Understanding the inherent complexity of a SUS score
Image source: Mayo Clinic Proceedings
Above you’ll find the SUS scores of some common products. You’ll notice that Google is leading the pack, while tools like Excel or Electronic Health Records (EHRs) don’t score as highly. When analyzing your own SUS scores, remember that the inherent complexity of your system will play a role in its score. Excel offers a ton of features, and requires some complexity to support such functionality. Its low score, therefore, does not necessarily mean it’s a bad product! Google, conversely, is inherently simple; type a phrase, hit enter, skim a few results, done. It’s no surprise its SUS score is so high (not to detract from Google’s usability achievements). All of this is to say that your product’s usability is more than its SUS score, so make sure to consider the inherent complexity when interpreting your score. In this sense, your own previous scores are often the best benchmarks to measure success.
Interpreting SUS scores
If you’re finding this S-curve a bit difficult to interpret, there are plenty of alternative ways to approximate performance on the SUS. The below chart is one such method. It provides a rough estimate of how a SUS score translates to a Net Promoter Score (NPS), a letter grade, and two versions of verbal descriptors.
Image source: MeasuringU
Calculating a SUS score
So, how do you actually calculate this SUS score? Begin by downloading the numerical data from whatever survey tool you used (so that ‘Strongly Disagree’ corresponds to 1, and ‘Strongly Agree’ corresponds to 5). Subtract 1 from every odd question. For even questions, subtract the value from 5.

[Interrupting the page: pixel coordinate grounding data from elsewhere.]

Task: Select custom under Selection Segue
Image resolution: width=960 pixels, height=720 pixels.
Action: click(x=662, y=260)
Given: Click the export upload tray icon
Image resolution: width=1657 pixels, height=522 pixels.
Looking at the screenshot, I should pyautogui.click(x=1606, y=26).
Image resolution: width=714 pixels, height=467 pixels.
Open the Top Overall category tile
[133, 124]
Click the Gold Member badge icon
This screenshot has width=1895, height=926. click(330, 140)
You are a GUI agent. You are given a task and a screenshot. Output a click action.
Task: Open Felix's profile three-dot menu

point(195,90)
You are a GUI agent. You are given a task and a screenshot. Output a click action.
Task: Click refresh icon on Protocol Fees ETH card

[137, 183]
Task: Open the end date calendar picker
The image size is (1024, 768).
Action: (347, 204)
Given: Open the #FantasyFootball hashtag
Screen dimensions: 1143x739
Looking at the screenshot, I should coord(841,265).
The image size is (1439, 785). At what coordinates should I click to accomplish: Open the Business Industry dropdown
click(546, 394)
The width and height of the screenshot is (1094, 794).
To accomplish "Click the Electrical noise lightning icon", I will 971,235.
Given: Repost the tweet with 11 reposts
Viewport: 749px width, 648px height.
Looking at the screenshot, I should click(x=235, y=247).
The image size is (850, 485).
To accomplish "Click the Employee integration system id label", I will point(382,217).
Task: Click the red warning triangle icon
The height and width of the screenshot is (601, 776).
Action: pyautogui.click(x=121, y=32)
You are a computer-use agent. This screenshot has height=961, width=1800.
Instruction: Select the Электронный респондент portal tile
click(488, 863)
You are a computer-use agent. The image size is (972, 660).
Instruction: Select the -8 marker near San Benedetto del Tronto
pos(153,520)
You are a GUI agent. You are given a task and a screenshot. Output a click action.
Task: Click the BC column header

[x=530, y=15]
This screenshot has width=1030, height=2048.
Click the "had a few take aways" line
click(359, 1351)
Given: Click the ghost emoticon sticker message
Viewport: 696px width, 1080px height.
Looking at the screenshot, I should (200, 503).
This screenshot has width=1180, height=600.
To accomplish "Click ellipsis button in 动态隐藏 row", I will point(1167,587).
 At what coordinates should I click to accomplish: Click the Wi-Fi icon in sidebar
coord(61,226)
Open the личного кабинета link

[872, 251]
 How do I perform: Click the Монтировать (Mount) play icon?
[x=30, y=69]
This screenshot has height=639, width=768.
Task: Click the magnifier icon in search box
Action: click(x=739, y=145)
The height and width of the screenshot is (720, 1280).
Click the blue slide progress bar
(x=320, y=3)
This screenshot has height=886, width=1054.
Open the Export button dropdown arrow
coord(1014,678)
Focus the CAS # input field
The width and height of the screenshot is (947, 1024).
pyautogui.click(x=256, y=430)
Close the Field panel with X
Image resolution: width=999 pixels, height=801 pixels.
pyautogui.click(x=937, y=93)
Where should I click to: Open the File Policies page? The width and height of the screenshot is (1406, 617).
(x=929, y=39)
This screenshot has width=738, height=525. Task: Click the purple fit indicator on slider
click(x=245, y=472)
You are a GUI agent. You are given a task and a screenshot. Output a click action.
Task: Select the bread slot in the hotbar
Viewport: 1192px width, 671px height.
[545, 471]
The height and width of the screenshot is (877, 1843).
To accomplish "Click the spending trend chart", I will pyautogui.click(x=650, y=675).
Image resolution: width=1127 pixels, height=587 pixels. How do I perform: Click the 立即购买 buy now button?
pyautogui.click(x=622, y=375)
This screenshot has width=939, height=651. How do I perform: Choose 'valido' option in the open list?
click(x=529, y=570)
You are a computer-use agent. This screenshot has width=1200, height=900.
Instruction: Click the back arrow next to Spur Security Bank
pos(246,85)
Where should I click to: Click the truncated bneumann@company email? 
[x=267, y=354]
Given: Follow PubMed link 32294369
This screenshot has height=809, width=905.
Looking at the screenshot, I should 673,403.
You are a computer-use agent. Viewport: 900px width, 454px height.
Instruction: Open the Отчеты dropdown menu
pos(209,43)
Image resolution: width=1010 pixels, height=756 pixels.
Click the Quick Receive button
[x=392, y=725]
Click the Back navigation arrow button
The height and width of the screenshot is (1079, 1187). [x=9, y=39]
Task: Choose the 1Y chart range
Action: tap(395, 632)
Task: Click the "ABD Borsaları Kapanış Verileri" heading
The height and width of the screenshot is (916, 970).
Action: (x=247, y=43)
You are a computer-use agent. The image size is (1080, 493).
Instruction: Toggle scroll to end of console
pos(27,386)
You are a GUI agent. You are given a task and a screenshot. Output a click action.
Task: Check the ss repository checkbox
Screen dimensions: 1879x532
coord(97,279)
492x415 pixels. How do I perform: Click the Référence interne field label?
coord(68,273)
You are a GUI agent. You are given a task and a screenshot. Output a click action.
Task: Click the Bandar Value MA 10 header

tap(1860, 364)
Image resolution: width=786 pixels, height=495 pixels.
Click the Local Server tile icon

These adjustments accomplish 2 things. First, it adjusts the scale range from 1 through 5 to instead span 0 through 4. Second, it flips the negatively coded questions (the even ones) so that a score of 4 always indicates the highest usability score.
Lastly, add up all the adjusted scores and multiply by 2.5. This adjusts the scale to be out of 100 points. If that all sounds a bit complicated, don’t worry. There are plenty of tools out there to calculate SUS scores for you, like this SUS calculator from UIUX Trend.
Unlock valuable usability insights with SUS
Whenever you’re looking for a way to quantify the usability of a system, look no further than the SUS. This trustworthy tool offers valuable insights and helps you back product design decisions with data—so you can keep a pulse on products, measure the efficacy of changes, or compare yourself to industry leaders.